(Saved entries)
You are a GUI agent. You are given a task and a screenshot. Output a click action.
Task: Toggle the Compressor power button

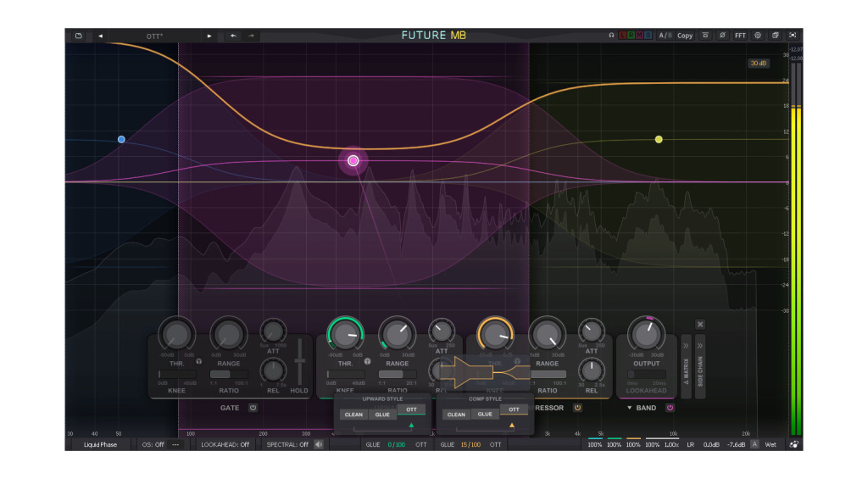[x=577, y=408]
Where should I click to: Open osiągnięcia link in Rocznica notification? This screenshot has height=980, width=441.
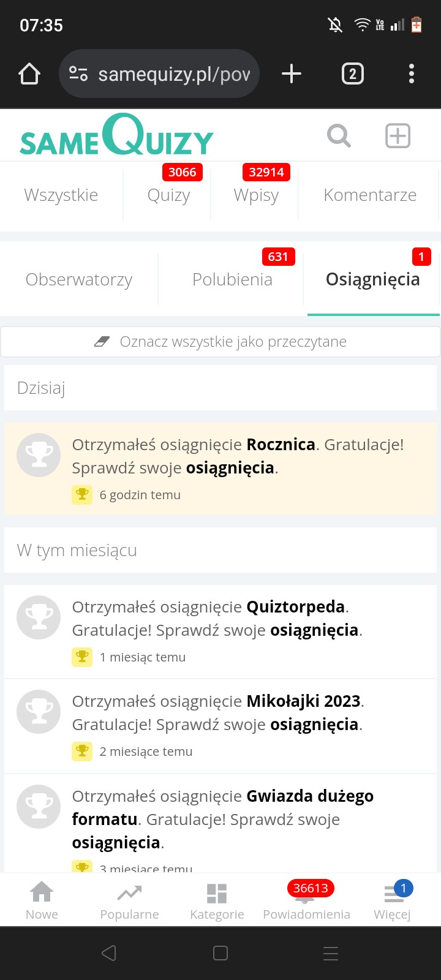[x=230, y=468]
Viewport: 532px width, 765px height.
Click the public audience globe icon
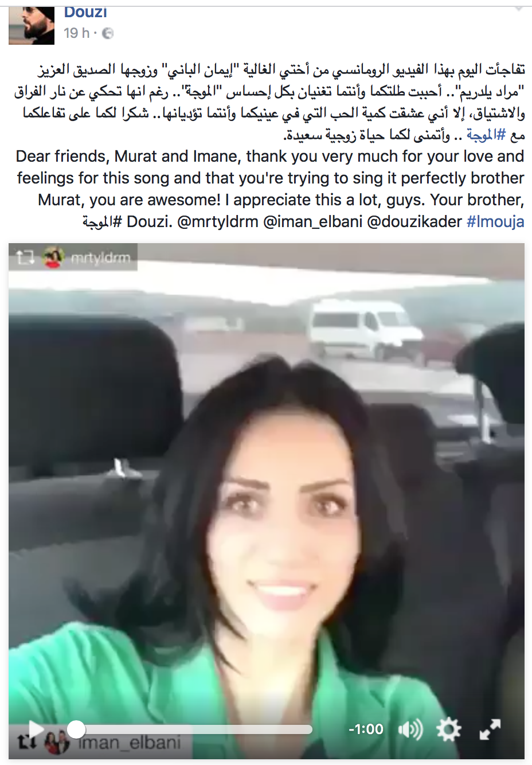coord(108,34)
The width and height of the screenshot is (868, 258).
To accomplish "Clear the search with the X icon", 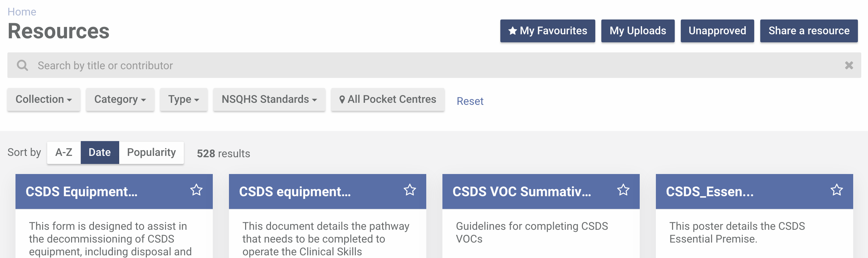I will tap(849, 65).
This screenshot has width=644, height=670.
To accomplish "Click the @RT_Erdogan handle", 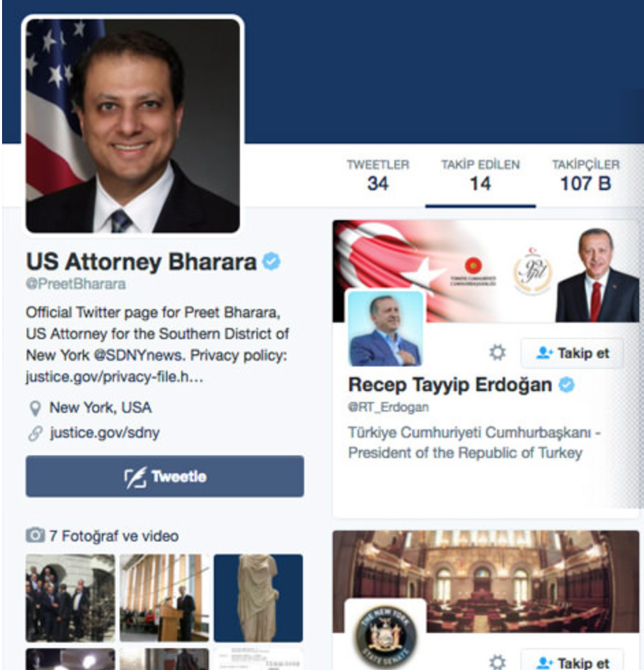I will (x=388, y=407).
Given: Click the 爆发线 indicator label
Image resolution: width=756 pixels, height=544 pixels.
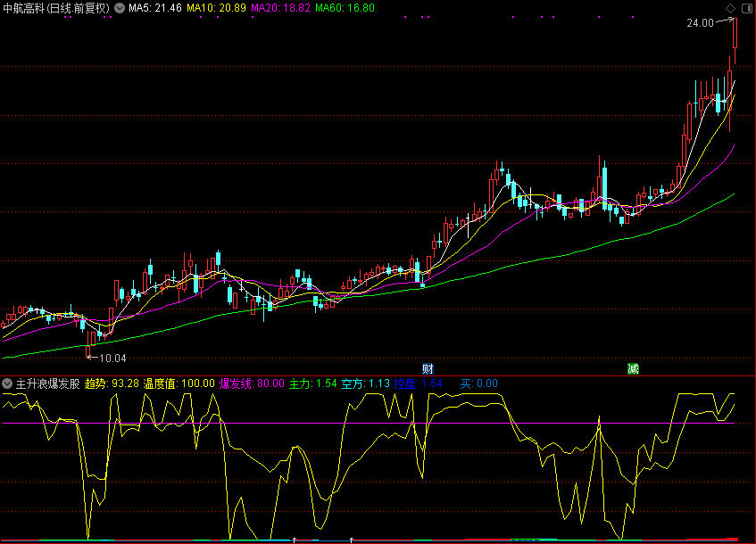Looking at the screenshot, I should pyautogui.click(x=251, y=384).
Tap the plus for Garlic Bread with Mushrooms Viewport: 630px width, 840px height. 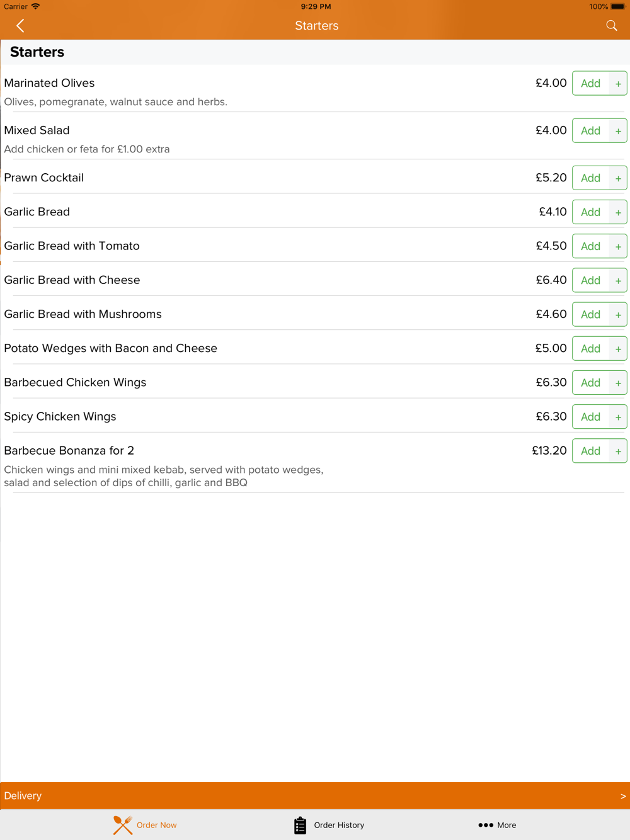tap(618, 315)
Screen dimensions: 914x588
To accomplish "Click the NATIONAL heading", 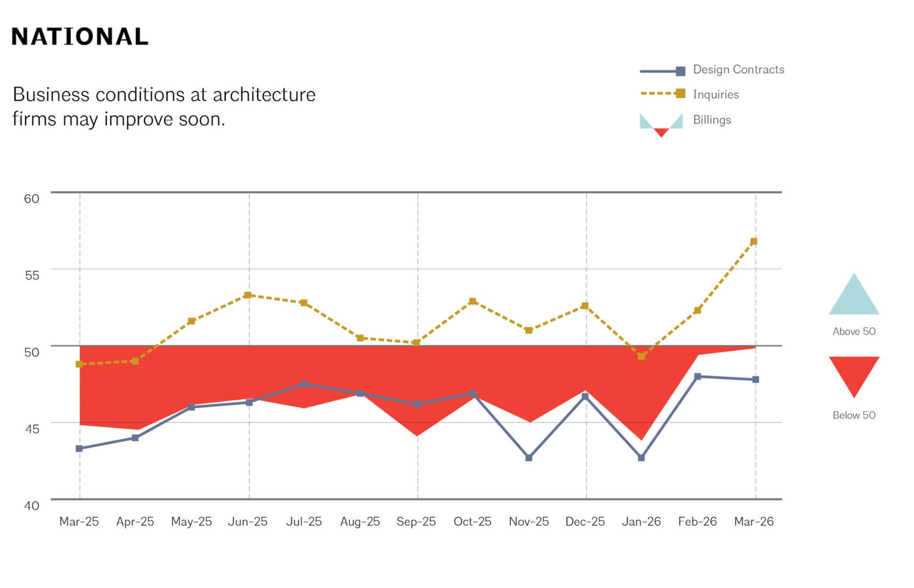I will (80, 37).
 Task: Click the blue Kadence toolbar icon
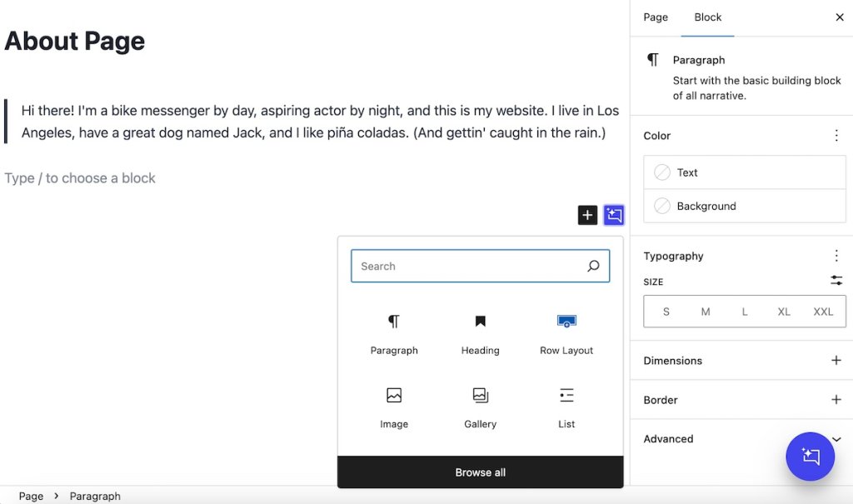(x=614, y=215)

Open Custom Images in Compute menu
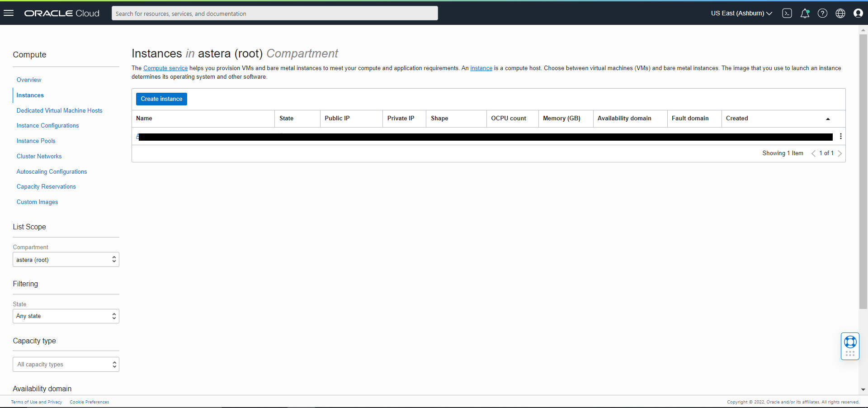37,202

(Your objective) The answer must consist solely of the lines from the one with "Task: Click the blue Kadence toolbar icon" through the final line of the data, each reproduced exactly and with pictures omitted.

(Solution)
 Task: Click the blue Kadence toolbar icon
(x=614, y=215)

Open Custom Images in Compute menu
37,202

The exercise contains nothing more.